Propane usage is totally dependent on your cabins heat loss. If your heat requirement was say an average of 10,000BTU/hr you would be looking at 320 liters per month with a 95% efficient appliance, if it's 60% efficient you are looking at 510 liters per month. Note these heat loss numbers are just a guess, you could be lower than this or way higher, but just give an idea. The heat loss in my 2100sqft house averages 23,000btu/hr for January as a reference.


----------



## rsplodge (Nov 9, 2020)

Thanks. Yes I understand the usage is totally dependent on the cabin's heat loss but I like getting some typical figures from people so thanks for sharing your numbers. Also I understand that BTU usage is approximately linearly related to the temperature difference too between outside and the indoor set point. I'm sure my heat loss is very high at night with this huge double-glazed garage/patio door, but then I get heat gain during the day from sun through that south facing window. I don't know what the average heat loss is at the moment of the cottage.
So to your math: 10KBTU/hr * 24hr * 30 days = 7200KBTU @ 23.6KBTU/litre = 305 litres @ 95% = 321 litres, @ 60% = 508 litres. Did I do that correctly?
What stove do you have btw?


----------



## ABMax24 (Nov 9, 2020)

rsplodge said:


> Thanks. Yes I understand the usage is totally dependent on the cabin's heat loss but I like getting some typical figures from people so thanks for sharing your numbers. Also I understand that BTU usage is approximately linearly related to the temperature difference too between outside and the indoor set point. I'm sure my heat loss is very high at night with this huge double-glazed garage/patio door, but then I get heat gain during the day from sun through that south facing window. I don't know what the average heat loss is at the moment of the cottage.
> So to your math: 10KBTU/hr * 24hr * 30 days = 7200KBTU @ 23.6KBTU/litre = 305 litres @ 95% = 321 litres, @ 60% = 508 litres. Did I do that correctly?
> What stove do you have btw?



Yes that's how I arrived at those numbers.
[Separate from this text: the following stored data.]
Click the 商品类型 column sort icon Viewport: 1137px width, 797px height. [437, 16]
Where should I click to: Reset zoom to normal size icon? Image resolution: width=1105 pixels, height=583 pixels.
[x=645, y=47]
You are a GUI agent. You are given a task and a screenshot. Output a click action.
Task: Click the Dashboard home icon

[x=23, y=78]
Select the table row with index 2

Mine's a 36" Empire model, American Hearth I believe. I wouldn't buy one of these again though, I've used it about fifty times now and either the gas valve or thermocouple is currently malfunctioning.


----------



## kobudo (Nov 11, 2020)

In a 12 month period we typically have the (500) tank filled 3 times.
Each fill usually takes about 400 of propane so maybe 1200 per year.
Costs range from $1.90 at the lowest to $4.50 per gal depending on the year.
April-Oct we go through very, very little.  Just pilot lights and using the stove, oven and on demand water heater.
Typically, we get filled in November, January and March/April.


----------



## kobudo (Nov 12, 2020)

kobudo said:


> In a 12 month period we typically have the (500) tank filled 3 times.
> Each fill usually takes about 400 of propane so maybe 1200 per year.
> Costs range from $1.90 at the lowest to $4.50 per gal depending on the year.
> April-Oct we go through very, very little.  Just pilot lights and using the stove, oven and on demand water heater.
> Typically, we get filled in November, January and March/April.


SORRY, EACH FILL TAKES ABOUT 325 OF PROPANE SO MAYBE 950-1000 GAL PER YEAR.


----------